(Extracted records)

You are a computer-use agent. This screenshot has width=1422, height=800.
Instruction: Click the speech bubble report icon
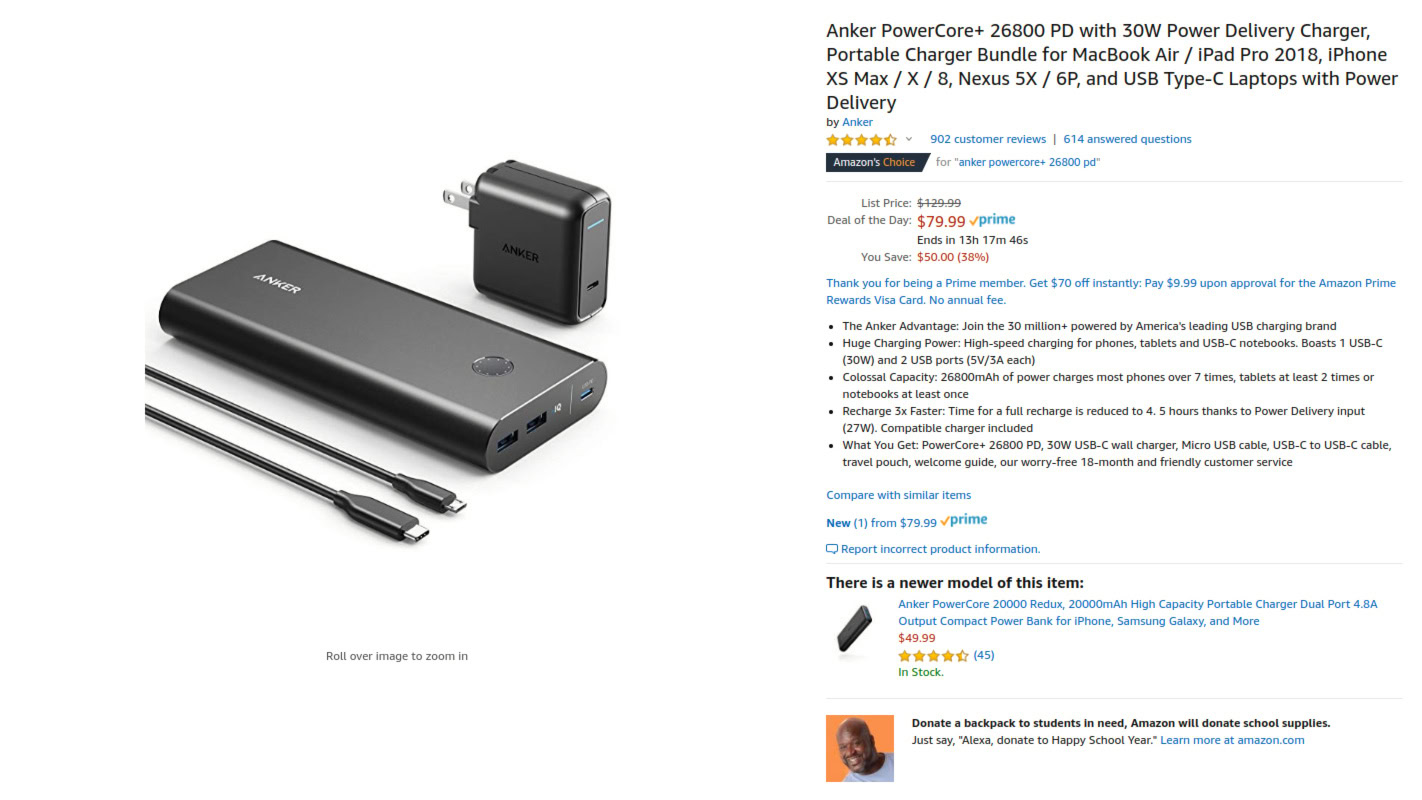click(x=832, y=549)
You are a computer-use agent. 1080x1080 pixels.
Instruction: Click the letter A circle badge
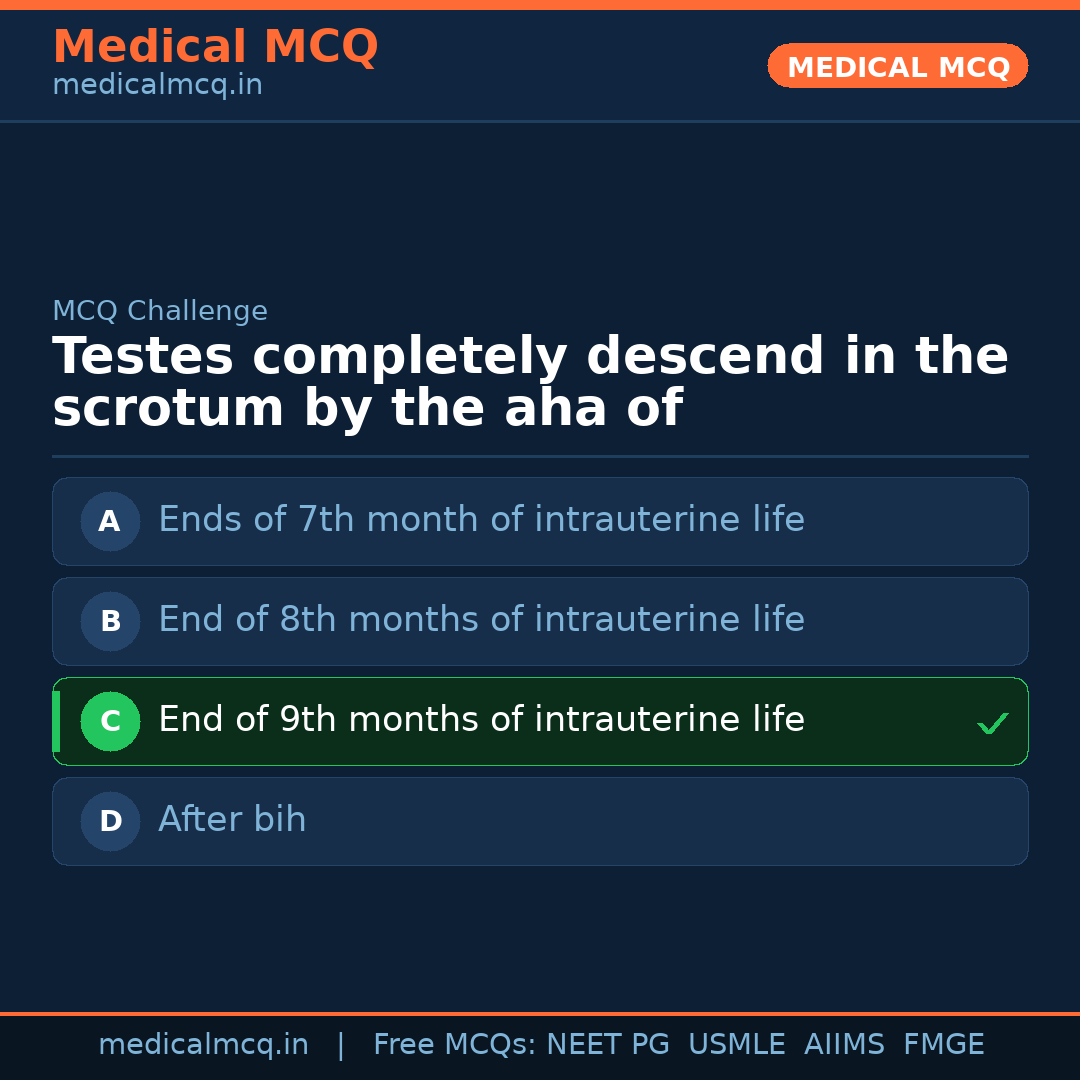coord(110,521)
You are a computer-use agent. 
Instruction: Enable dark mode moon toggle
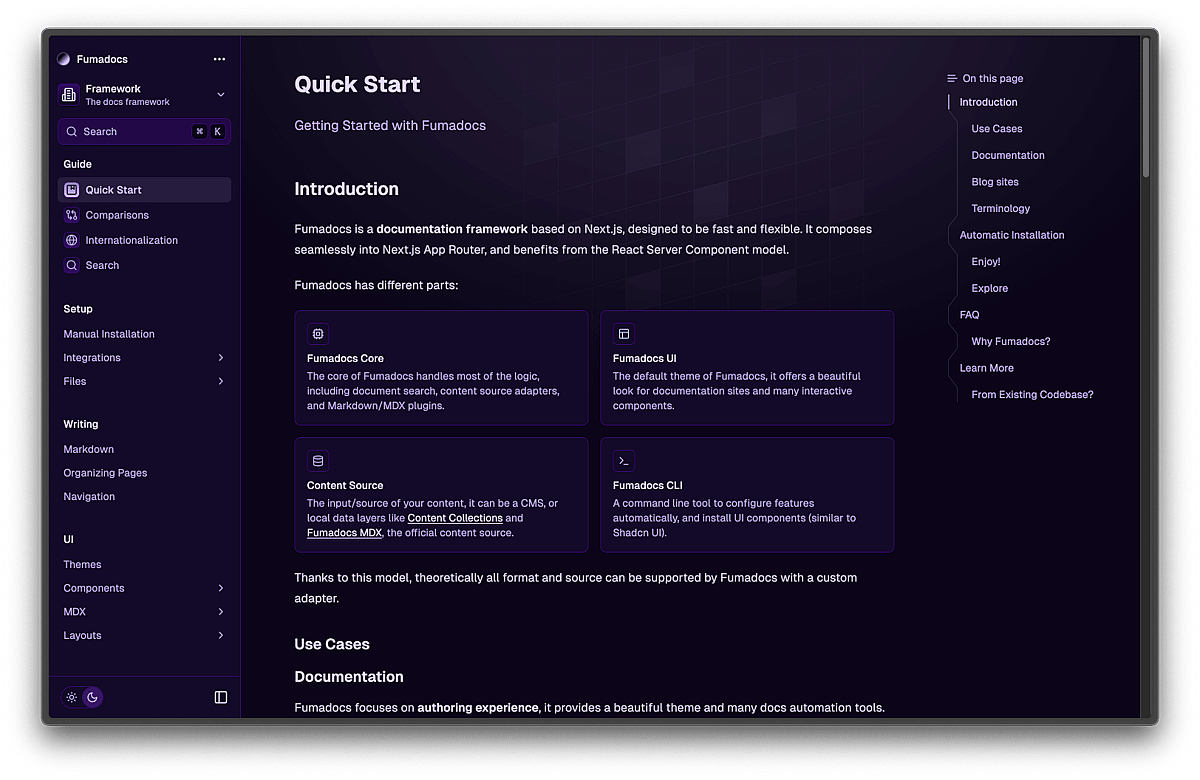pos(92,697)
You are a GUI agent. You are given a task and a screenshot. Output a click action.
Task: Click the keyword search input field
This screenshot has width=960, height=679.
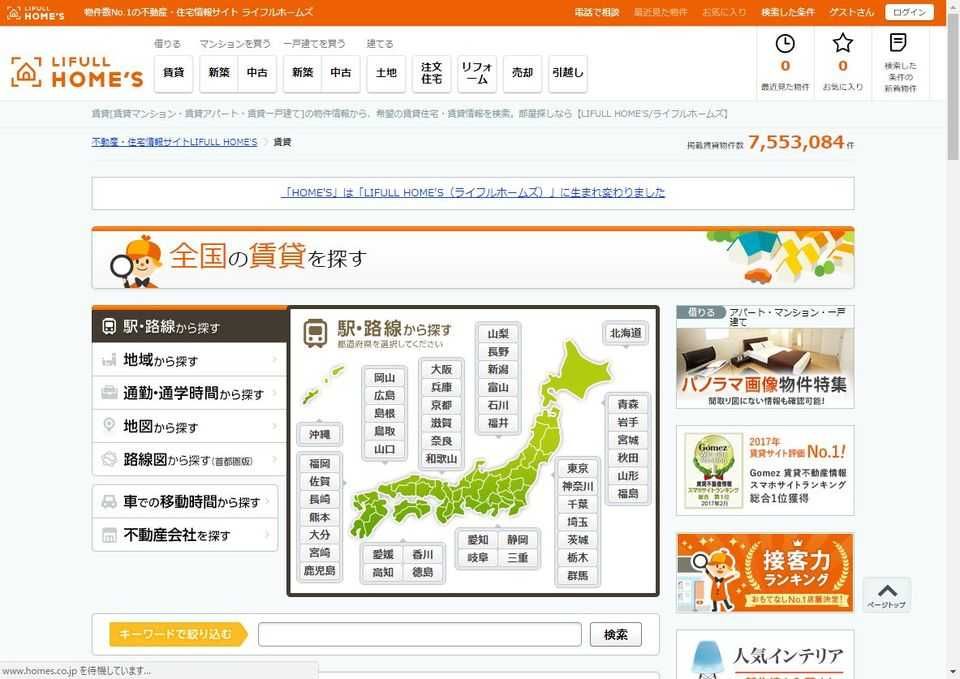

[WHAT YOU WILL DO] Please state how many lines in the entries above include the word "computer", giving only the number.

[RESULT FOR THIS TASK] 3